Even if Saratoga is not seeking partnerships with larger companies, it still is running with the big dogs. “Swift Energy is one of the few midsized independents that has been successful in the transition zone,” Clifford says. “Now we are seeing Energy XXI and Apache doing wide-azimuth surveys. There have been a handful of great successes. Gulfport Energy Corp. gets a lot of attention for its Utica activity, but it makes 90 percent of its money in the Gulf Coast transition zone.”
One of the exciting features of the zones where Saratoga drills, says Clifford, is their stacked pays. “We don’t have any salt domes,” he says. “We prefer more prospective plays. Our Grand Bay acreage has 65 stacked reservoirs; there is virtually limitless prospectivity all the way down.”
Typically, Saratoga drills from barges in as little as six feet of water, which costs the same as drilling on dry land, Clifford states. “We do have to dredge to keep channels open to our sites, but that is no greater expense than having to build roads, he says. “We like the accessibility, we love Louisiana Light Sweet pricing, and we love the lack of competition.”

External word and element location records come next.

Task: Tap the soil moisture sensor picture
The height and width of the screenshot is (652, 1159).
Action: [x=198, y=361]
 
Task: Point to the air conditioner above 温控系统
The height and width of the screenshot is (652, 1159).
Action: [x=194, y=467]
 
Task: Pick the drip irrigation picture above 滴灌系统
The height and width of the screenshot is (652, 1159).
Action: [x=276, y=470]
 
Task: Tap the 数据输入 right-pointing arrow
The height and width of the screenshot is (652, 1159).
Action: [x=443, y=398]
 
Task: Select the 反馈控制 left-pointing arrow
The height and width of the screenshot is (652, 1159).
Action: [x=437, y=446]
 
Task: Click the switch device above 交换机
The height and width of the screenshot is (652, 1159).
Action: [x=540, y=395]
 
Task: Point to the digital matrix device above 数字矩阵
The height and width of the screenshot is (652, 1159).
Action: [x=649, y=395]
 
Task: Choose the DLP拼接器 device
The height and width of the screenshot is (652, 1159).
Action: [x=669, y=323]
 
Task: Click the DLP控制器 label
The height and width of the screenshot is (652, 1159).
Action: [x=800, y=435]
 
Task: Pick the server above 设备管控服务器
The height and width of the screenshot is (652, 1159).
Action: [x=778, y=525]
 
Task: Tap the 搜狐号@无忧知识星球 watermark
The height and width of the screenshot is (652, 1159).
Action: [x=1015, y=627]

He also likes the availability, Clifford adds. “We are on state land, and only about one in 10 acres is leased,” says Clifford. “Auctions are held monthly, not annually like the federal offshore leases. We picked up new reserves in our Little Bay development for $350 an acre, and that was considered a big bid. The stacked-pay conventional reservoirs are as repeatable as a shale play. That keep costs low and keeps us producing. We can make money at $3 an Mcf.”
That is good, he adds, because to sustain expansion and possible acquisitions, Saratoga needs more production and cash flow. And while the company’s production has proven to be highly resilient following hurricanes, any major storm does take wells out of service for about 30 days from wind down to restart.
Clifford also acknowledges that Saratoga “dropped the ball on gas lift” for a few wells, but that is being rectified, he asserts. “But even as production is hampered temporarily, we have plenty of other recompletion options,” he says.
Saratoga’s goal for 2014 is to have one rig drilling and one rig doing workover and recompletions.
The Terrific Twos
Babies go through the terrible twos, but for Sanchez Energy, an independent, publicly traded company producing in the Eagle Ford Shale, the company’s second anniversary in December was a celebration of the “terrific twos.”
Sanchez Energy reported fourth quarter 2013 production of 1.73 million barrels of oil equivalent (18,810 boe/d), an increase of 60 percent over third quarter 2013 and 905 percent more than the same period a year ago. Production consisted of 1.27 million barrels of oil, 224,000 barrels of natural gas liquids, and 1.45 Bcf of natural gas. The company has 25 gross wells in various stages of drilling and completion.
The company also provided a 2014 exit-rate production guidance range of 22,000 to 26,000 boe/d, and projected a more than 100 percent increase in calendar 2014 production over 2013 production.
President and CEO Tony Sanchez III says the company’s 2014 capital budget has been pegged at $650 million-$700 million. “That will allow us to drill approximately 70 wells and continue to add bolt-on acreage and build out our gathering infrastructure. We are doing a lot of infill drilling and down-spacing of our high-quality locations,” he says.
Sanchez Energy also is dedicating a portion of its capex to delineation. “We will be doing some step-out drilling, but by steps, not by big leaps,” Sanchez says, although the firm has not yet disclosed the details of its 2014 drilling program.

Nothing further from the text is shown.